(Problem to work on): Scale the stretch of lines from the one containing "You are a computer-use agent. The height" through the end of the lines, both ends included, and give all of them again with their requests. Multiply every coordinate in the answers by 1.6, round each to a whole number with halves rounded up, and leave the pictures out.

◆ ◆ ◆ ◆ ◆ ◆ ◆

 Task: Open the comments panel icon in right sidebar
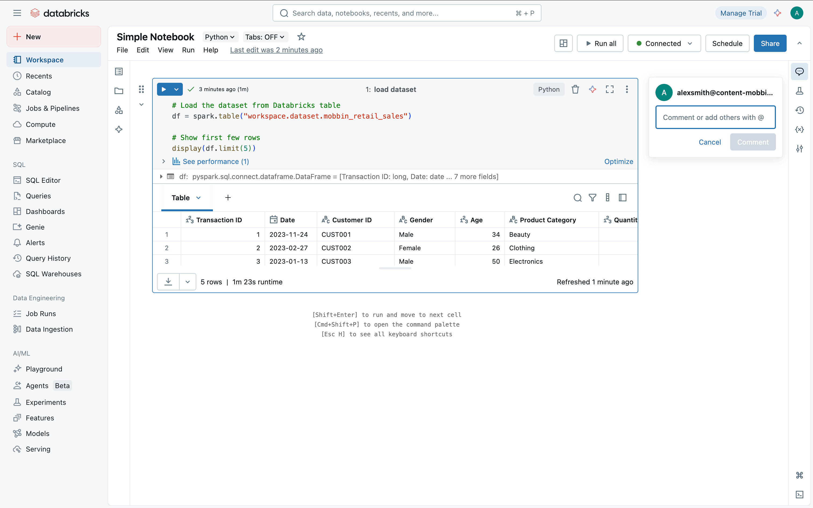tap(799, 72)
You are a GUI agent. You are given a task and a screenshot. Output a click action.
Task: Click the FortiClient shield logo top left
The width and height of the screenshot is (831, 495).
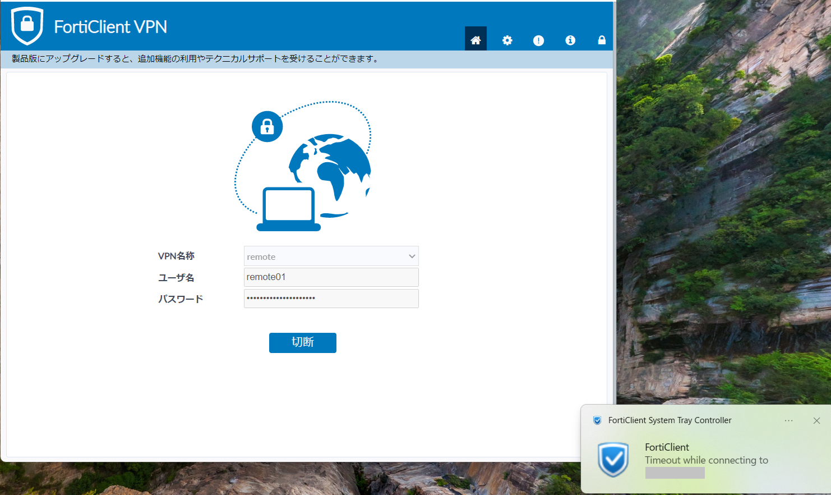click(x=27, y=25)
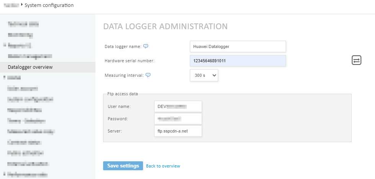Click the help bubble beside Measuring interval
The width and height of the screenshot is (375, 179).
pos(148,75)
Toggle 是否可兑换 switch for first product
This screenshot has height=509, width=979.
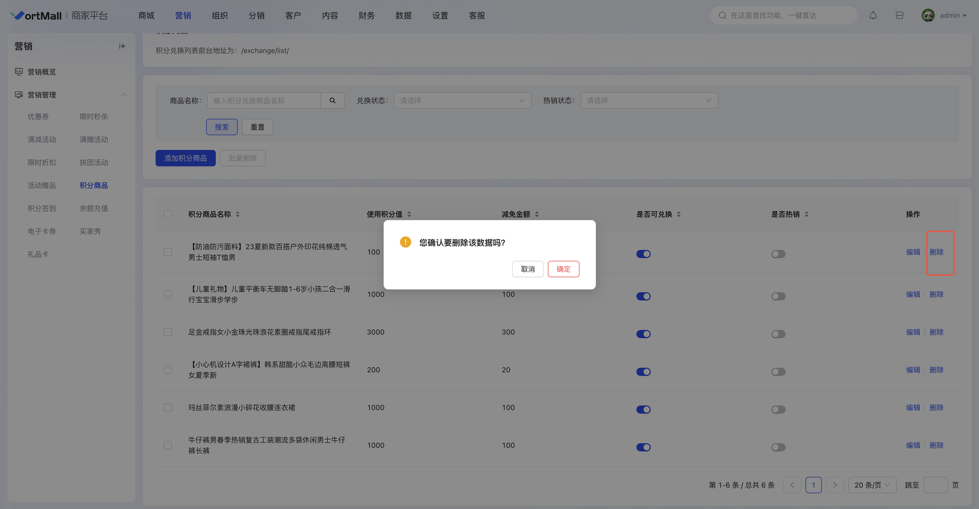click(643, 254)
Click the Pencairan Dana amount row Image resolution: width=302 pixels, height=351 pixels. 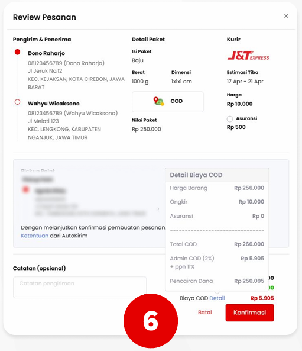coord(217,281)
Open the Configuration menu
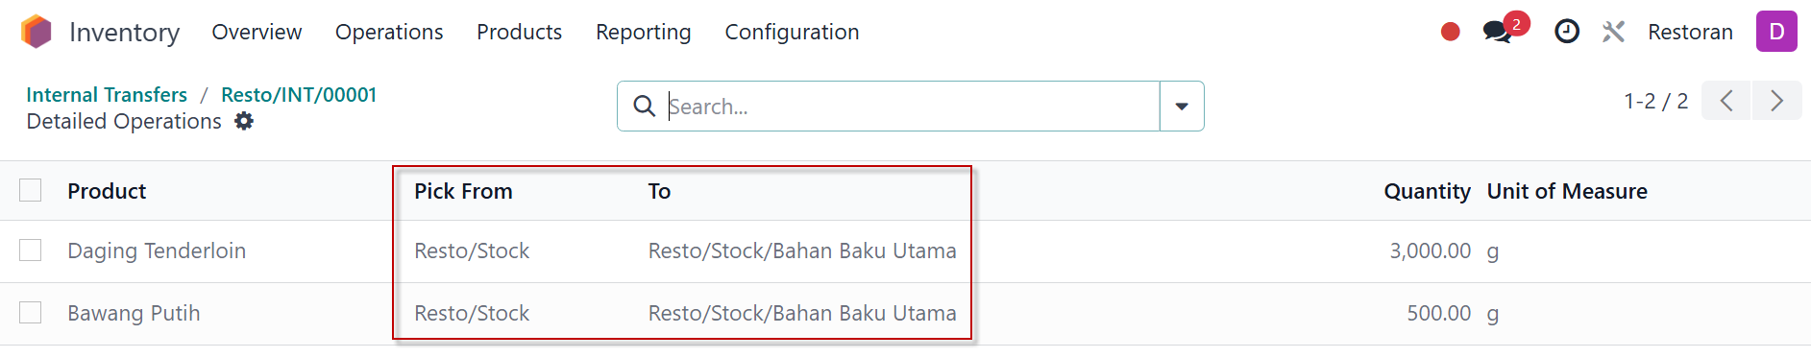 [792, 32]
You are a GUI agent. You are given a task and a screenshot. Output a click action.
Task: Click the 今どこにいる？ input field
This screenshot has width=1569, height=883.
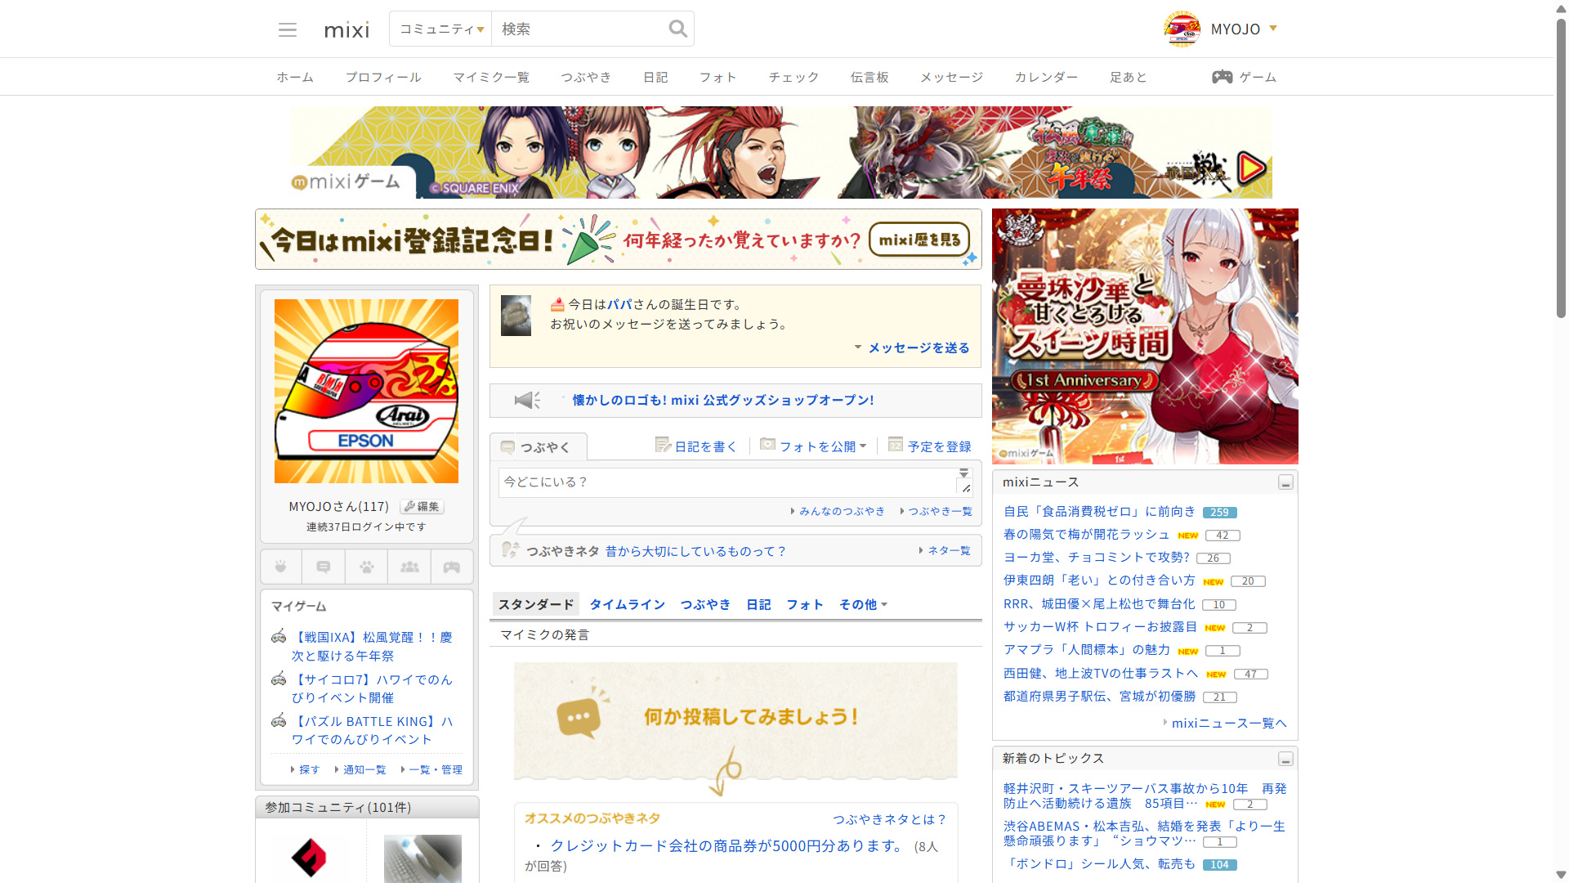pyautogui.click(x=727, y=482)
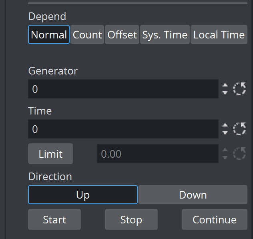The image size is (253, 239).
Task: Decrease Time value with down arrow
Action: pyautogui.click(x=225, y=133)
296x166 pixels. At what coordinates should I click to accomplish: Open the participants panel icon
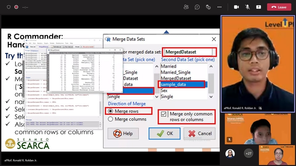[186, 7]
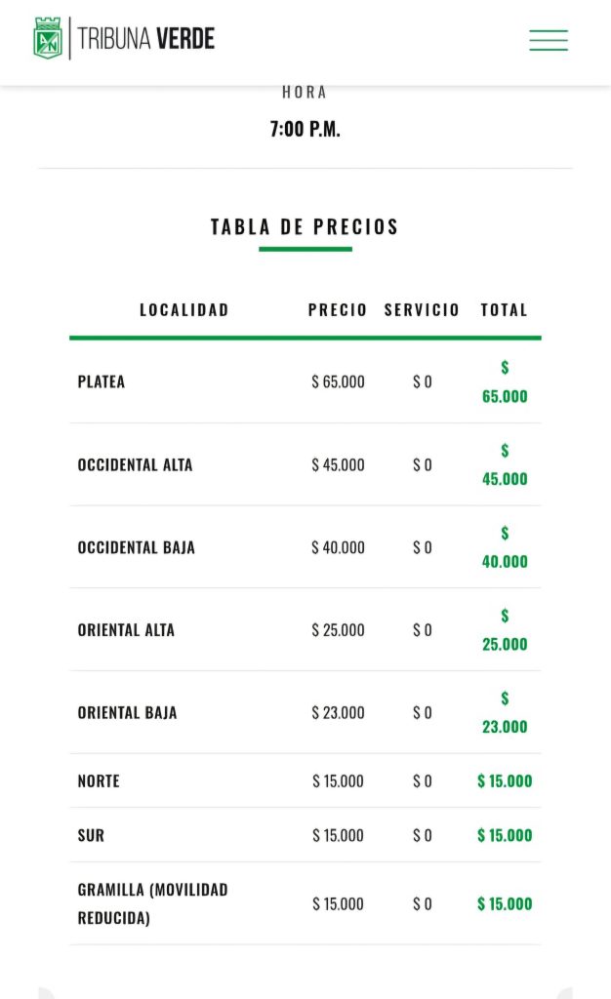Screen dimensions: 611x999
Task: Select the Norte locality row
Action: (306, 781)
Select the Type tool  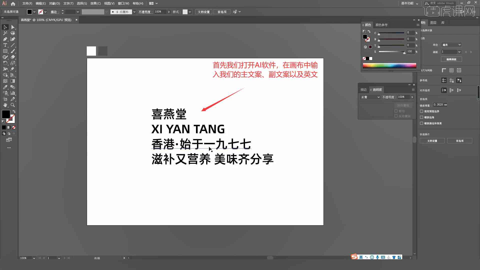5,45
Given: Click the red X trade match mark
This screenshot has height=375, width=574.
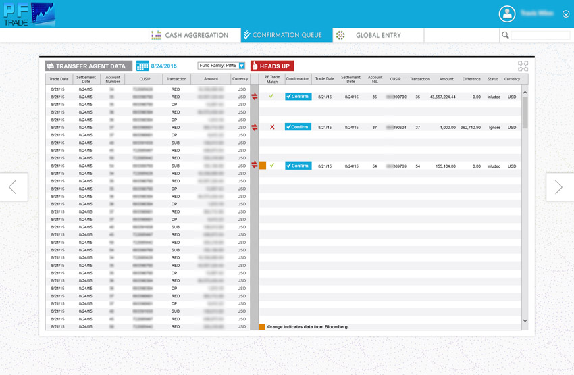Looking at the screenshot, I should point(272,127).
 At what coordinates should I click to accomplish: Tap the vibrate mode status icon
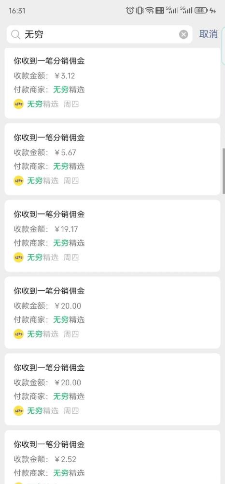point(140,10)
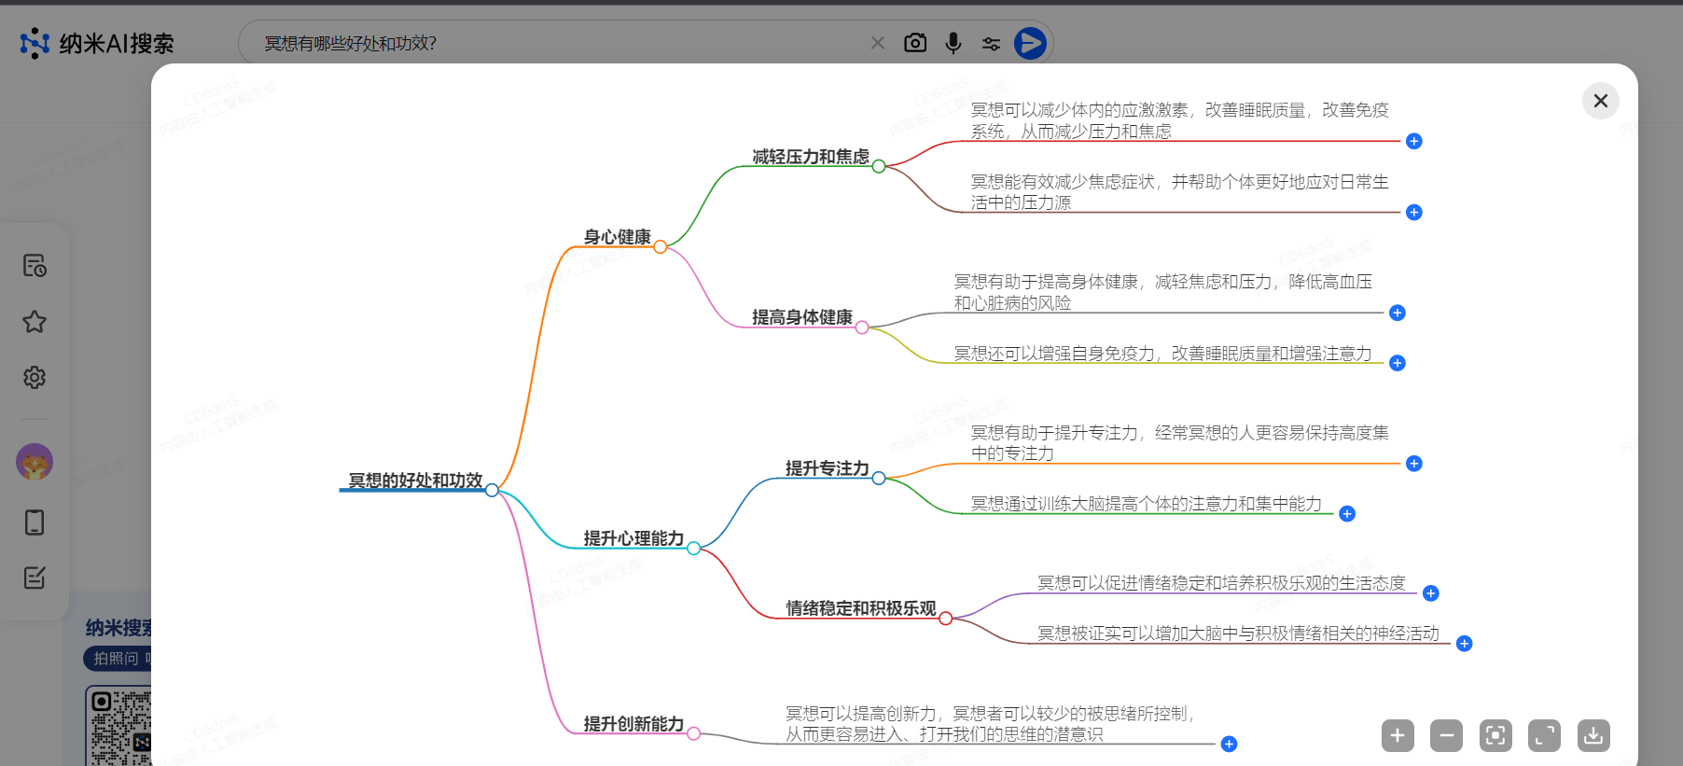Image resolution: width=1683 pixels, height=766 pixels.
Task: Zoom in on the mind map
Action: (1397, 735)
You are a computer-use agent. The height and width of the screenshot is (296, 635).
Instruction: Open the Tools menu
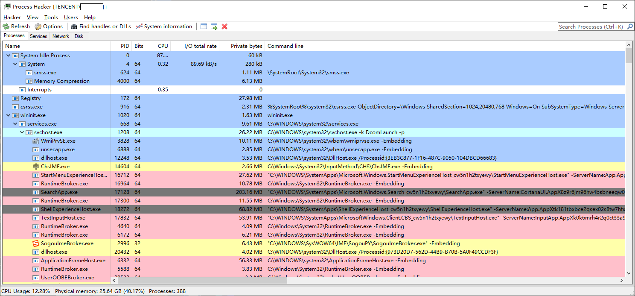[x=51, y=17]
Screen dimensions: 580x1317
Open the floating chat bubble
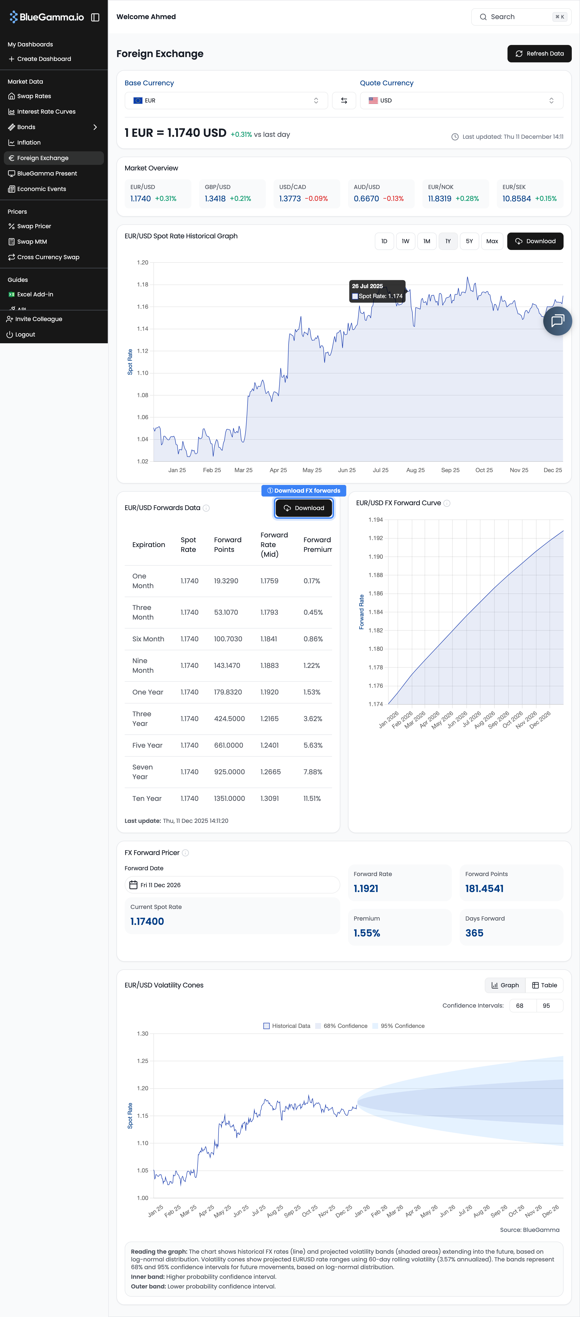click(558, 321)
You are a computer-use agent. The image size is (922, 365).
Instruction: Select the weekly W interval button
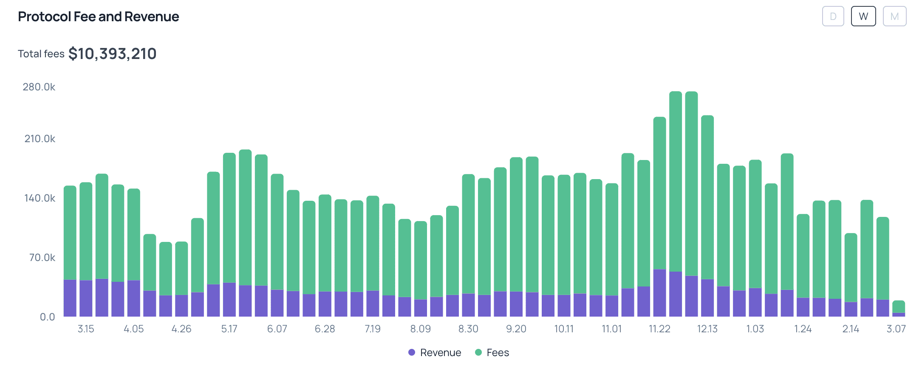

◆ ◆ ◆ ◆ ◆ ◆ ◆

(Correct result):
You are a computer-use agent. The height and width of the screenshot is (296, 635).
Instruction: Open the Tools menu
[x=82, y=27]
Screen dimensions: 580x1317
Open the floating chat bubble
click(893, 514)
You are a computer-use agent. The image size is (922, 365).
Instruction: Select the weekly W interval button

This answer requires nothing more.